Given the small to moderate sample size in ChEMBL datasets, model complexity has a significant impact on prediction performance. For ChemProp or TCNN-type deep learners, regularization of network weights, drop-out layers, and ablations are standard procedures to control model complexity. However, these measures are adhoc and their theoretical properties are not well established. For standard KNN (or even in MLKR), the number of neighbors determines the model size. However, we need to fix the number of nearest neighbors a-priori and tune that quantity via cross-validation. TR, on the other hand, offers a theoretically appropriate way to choose neighborhood size and hence model complexity. In TR, the anchor points play the role of neighbors and I* determines the size of the coefficient matrix B. Consequently, changing I* yields sequences of nested models, and hence standard model selection techniques, for instance, AIC or BIC, could be used to identify the appropriate size of I* without resorting to cross-validation. Since AIC/BIC automatically penalizes model complexity for a given sample size, we can arrive at an optimal model complexity for TR.

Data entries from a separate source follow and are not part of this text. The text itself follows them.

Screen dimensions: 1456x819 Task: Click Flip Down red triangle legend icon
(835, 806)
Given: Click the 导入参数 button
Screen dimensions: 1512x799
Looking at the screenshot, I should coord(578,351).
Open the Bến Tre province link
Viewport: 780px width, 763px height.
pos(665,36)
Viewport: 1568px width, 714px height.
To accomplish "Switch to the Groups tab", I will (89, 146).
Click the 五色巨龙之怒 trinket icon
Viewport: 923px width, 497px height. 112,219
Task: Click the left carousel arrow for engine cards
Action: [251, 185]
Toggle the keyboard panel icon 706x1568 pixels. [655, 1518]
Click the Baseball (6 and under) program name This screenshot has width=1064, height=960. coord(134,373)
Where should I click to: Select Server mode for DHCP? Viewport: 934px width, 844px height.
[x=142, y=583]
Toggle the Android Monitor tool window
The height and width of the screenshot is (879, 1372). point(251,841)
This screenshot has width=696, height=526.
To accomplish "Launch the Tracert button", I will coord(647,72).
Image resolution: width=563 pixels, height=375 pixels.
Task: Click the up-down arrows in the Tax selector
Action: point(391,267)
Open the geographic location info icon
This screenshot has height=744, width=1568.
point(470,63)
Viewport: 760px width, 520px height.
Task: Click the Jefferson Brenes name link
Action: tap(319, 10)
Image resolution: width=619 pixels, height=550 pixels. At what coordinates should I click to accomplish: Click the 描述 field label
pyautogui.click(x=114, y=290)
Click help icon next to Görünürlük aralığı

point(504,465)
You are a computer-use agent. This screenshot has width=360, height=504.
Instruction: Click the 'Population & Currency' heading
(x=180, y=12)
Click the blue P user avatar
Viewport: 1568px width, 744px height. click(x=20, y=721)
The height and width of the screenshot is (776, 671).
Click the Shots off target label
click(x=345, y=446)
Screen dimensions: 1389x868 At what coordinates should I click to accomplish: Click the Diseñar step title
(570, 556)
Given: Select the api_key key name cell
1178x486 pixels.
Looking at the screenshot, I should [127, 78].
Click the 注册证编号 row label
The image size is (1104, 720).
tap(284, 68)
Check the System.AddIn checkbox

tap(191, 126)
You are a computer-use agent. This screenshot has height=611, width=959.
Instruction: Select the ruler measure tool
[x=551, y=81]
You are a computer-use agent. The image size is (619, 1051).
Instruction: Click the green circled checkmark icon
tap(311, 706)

Furthermore, TR provides an intuitive explanation of its predictive mechanism based on nearest neighbors in the response space as shown through KNN graphs in the section “interpreting TR”. This explanation could be gleaned from MLKR as well. However, the computational complexity associated with semi-definite programming, required in MLKR, is considerable if the dimension of the input space is high. TR, on the other hand, directly learns the weights associated with neighboring responses, and, by a suitable transformation, estimates the parameters in an unconstrained fashion. This leads to a significant reduction in computational expense as reported in Table 2.

Finally, the visual representation of TR’s predictive mechanism could provide design ideas and allow fast knowledge-based model validation. We anticipate that our framework will have practical value in drug discovery or other QSAR tasks and assist in designing new molecules more effectively.

Methods

Data description and problem motivation

We begin with a description of the datasets that we use to illustrate the comparative performances of the competing models. We offer a brief description of ChemProp, Transformer-CNN and MLKR methods and then outline the motivation behind developing the TR framework.

Dataset

Since our focus is on QSAR modeling in the lead optimization phase of drug discovery, we choose to assess the performance of competing models on well-curated datasets with single target bioactivity. For this purpose, we downloaded data from the ChEMBL database58 following the extraction protocol of59. This included only selecting ‘SINGLE PROTEIN’ or ‘PROTEIN COMPLEX’ human targets with confidence scores of 9 and 7, respectively. Additionally, only pCHEMBL values, which are comparable bioactivity measures of half-maximal response (IC50, XC50, EC50, etc.) on a negative logarithmic scale, were selected. We refer the readers to59 for further data extraction details.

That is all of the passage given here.